Exercise goal:
All of the data that follows should be retyped exactly, please, except the pictures.

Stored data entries
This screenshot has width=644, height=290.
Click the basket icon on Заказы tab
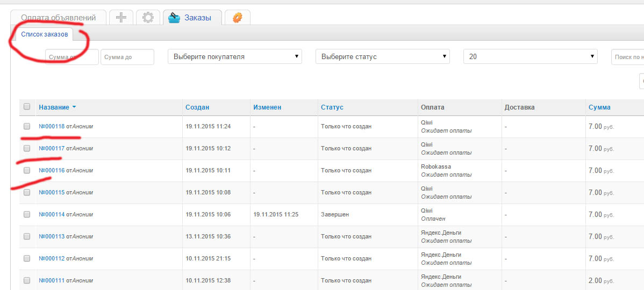[x=176, y=18]
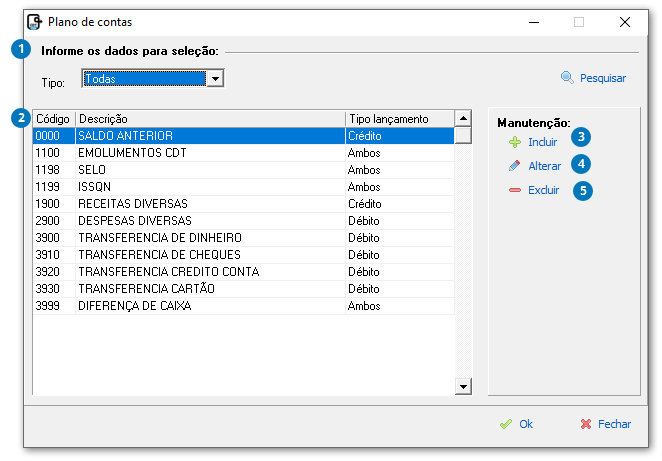Click the Plano de contas title bar icon
The height and width of the screenshot is (461, 662).
tap(34, 21)
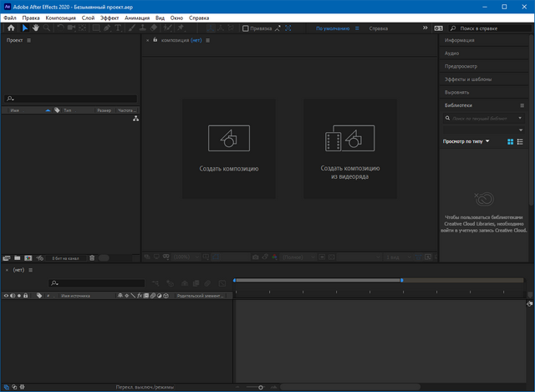Click the Home icon in the toolbar

(x=11, y=28)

Exercise output:
This screenshot has width=644, height=290.
Click the basket icon on Заказы tab
[x=176, y=18]
Click the Plano de contas title bar icon
The height and width of the screenshot is (461, 662).
tap(34, 21)
Click the Home icon in the toolbar

(x=11, y=28)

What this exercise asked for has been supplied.